Ausgewählter Abschnitt:
:::
Was wir von Netflix lernen können

Der erfolgreiche Wandel von Netflix zum Streaming-Giganten ist ein lehrreiches Beispiel der digitalen Transformation.

Was wir von Netflix lernen können
Photo: Netflix

Wenn wir heute über TV-Streaming reden, kommen wir nicht an Netflix vorbei. Kein anderer Anbieter prägt die Streaming-Revolution nachhaltiger als das Unternehmen aus der kalifornischen Kleinstadt Los Gatos. Dabei fing alles mit einer heute eher unspektakulär anmutenden Idee an: 1997 startete Netflix als Online-Version einer Videothek, bei der die Kunden DVD- und Blue-ray-Filme über das Internet ausleihen konnten. Letztlich war das der Start der digitalen Transformation, die bis heute anhält. Und die war auch notwendig, denn mit dem ursprünglichen Geschäftsmodell wären das Unternehmen der Gründer Reed Hastings und Marc Rudolph schnell wieder vom Markt verschwunden. Nur zehn Jahre nach dem Start und fünf Jahre nach dem Börsengang mischte Netflix den Markt abermals auf – und zugleich sich selbst. Im Jahr 2007 durchbrach man die Schallmauer von einer Milliarde verschickter DVDs und startete mit dem ersten Streaming-Angebot gleichzeitig das Ende des eigenen Geschäftsmodells.

Transformationsfähigkeit

Heute wissen wir, dass diese mutige Entscheidung genau richtig war: Netflix ist in über 190 Ländern verfügbar und zählte im zweiten Quartal 2018 über 130 Millionen Abonnenten. Dieses Beispiel zeigt uns auch sehr deutlich, dass die digitale Transformation kein Projekt mit einem Start und einem Ende ist, sondern vielmehr ein überdauernder Prozess.

Take-Away #1: Digitale Transformation endet nie.

Pricing

Der Wettbewerb wird nicht nur über den günstigsten Preis entschieden, manchmal sind neue Preismodelle noch überzeugender. Bei Netflix gab es beispielsweise gleich zum Start keine Gebühren für eine verspätete Rücknahme. Und bereits 1999 wurde das noch heute aktuelle Flatrate-Modell eingeführt: Ein fixer Preis und man kann so viele Filme schauen, wie man möchte. Heute gibt es zudem einen kostenlosen Probemonat, bevor das Abo im Basispaket mit 7,99 Euro startet – ein Preis, der oft unter dem eines einzigen Kinobesuchs liegt. Ein Qualitätsversprechen ist zudem der Verzicht auf Knebelverträge, denn das Abo ist jederzeit kündbar.
:::
Schriftliche Aufgaben:
1. Schreiben Sie aus dem Text über Netflix alles ab „Heute wissen wir, dass“ bis einschließlich „ein überdauernder Prozess.“ wortgetreu ab.
2. Fassen Sie im Text über Netflix den Absatz, der mit „Der Wettbewerb wird nicht nur“ beginnt, als kurze Stichpunktliste mit seinen wichtigsten Fakten zusammen.

Erfasste Daten:
:::
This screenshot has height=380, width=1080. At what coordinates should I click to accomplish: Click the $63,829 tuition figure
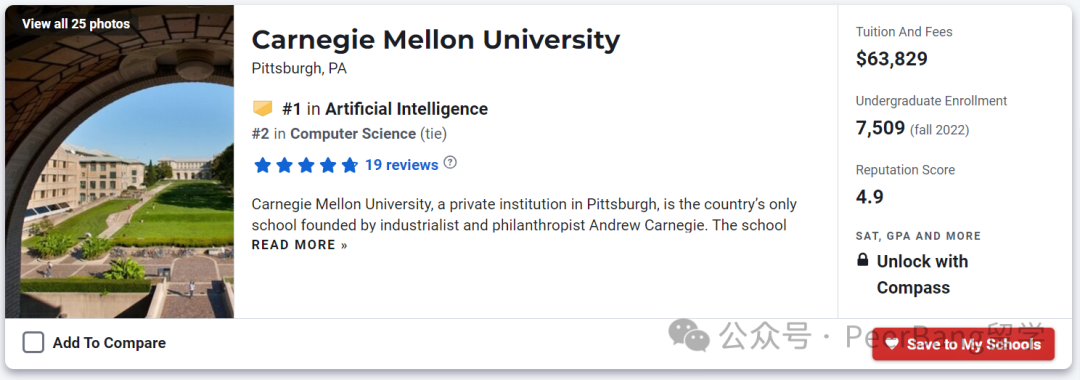[891, 59]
:::
Vollständige Antworten:
1.
Heute wissen wir, dass diese mutige Entscheidung genau richtig war: Netflix ist in über 190 Ländern verfügbar und zählte im zweiten Quartal 2018 über 130 Millionen Abonnenten. Dieses Beispiel zeigt uns auch sehr deutlich, dass die digitale Transformation kein Projekt mit einem Start und einem Ende ist, sondern vielmehr ein überdauernder Prozess.

2.
- Nicht nur der günstigste Preis entscheidet den Wettbewerb, neue Preismodelle sind manchmal überzeugender.
- Von Anfang an gab es bei Netflix keine Gebühren für eine verspätete Rücknahme.
- Seit 1999 gilt das Flatrate-Modell: ein fixer Preis für beliebig viele Filme.
- Heute gibt es einen kostenlosen Probemonat, danach startet das Basispaket mit 7,99 Euro, oft weniger als ein einziger Kinobesuch.
- Es gibt keine Knebelverträge, das Abo ist jederzeit kündbar und gilt als Qualitätsversprechen.